Work task — Return, from the listing below, every line that includes "computer".

Source material —
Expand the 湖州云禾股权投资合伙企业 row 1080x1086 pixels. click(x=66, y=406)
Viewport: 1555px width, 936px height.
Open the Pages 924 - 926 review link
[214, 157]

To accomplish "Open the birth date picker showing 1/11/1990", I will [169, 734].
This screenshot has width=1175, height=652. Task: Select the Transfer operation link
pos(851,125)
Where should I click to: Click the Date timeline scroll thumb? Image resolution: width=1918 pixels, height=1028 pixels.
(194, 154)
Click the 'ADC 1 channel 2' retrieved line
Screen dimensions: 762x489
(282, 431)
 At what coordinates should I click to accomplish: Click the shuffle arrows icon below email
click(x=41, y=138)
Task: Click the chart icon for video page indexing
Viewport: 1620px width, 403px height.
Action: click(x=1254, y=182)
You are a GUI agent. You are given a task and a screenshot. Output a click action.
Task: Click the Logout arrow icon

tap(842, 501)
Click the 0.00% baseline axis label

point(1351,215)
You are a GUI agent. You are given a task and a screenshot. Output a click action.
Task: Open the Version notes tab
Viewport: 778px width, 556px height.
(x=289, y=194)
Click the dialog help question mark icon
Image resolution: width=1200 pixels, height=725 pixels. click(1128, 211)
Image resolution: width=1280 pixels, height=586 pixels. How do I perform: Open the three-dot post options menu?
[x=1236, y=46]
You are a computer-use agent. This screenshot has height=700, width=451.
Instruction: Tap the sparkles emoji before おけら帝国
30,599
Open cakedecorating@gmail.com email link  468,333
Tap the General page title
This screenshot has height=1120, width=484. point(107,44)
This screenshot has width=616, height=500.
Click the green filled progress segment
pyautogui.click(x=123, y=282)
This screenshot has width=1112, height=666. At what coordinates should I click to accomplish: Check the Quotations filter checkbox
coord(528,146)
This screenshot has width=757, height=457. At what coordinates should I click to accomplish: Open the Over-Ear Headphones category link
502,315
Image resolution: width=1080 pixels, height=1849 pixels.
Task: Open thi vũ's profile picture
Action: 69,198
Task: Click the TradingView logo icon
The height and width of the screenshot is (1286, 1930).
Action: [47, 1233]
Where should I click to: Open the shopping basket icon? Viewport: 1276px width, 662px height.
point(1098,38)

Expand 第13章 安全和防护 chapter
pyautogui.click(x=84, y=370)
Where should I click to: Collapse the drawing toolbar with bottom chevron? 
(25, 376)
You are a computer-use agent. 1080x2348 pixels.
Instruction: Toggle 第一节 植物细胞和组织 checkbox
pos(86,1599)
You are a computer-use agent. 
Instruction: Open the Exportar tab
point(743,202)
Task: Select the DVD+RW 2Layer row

Result —
You are a computer-use agent. This screenshot has height=700, width=451.
You are a computer-use agent. 1080x2348 pixels.
You are a computer-use agent. 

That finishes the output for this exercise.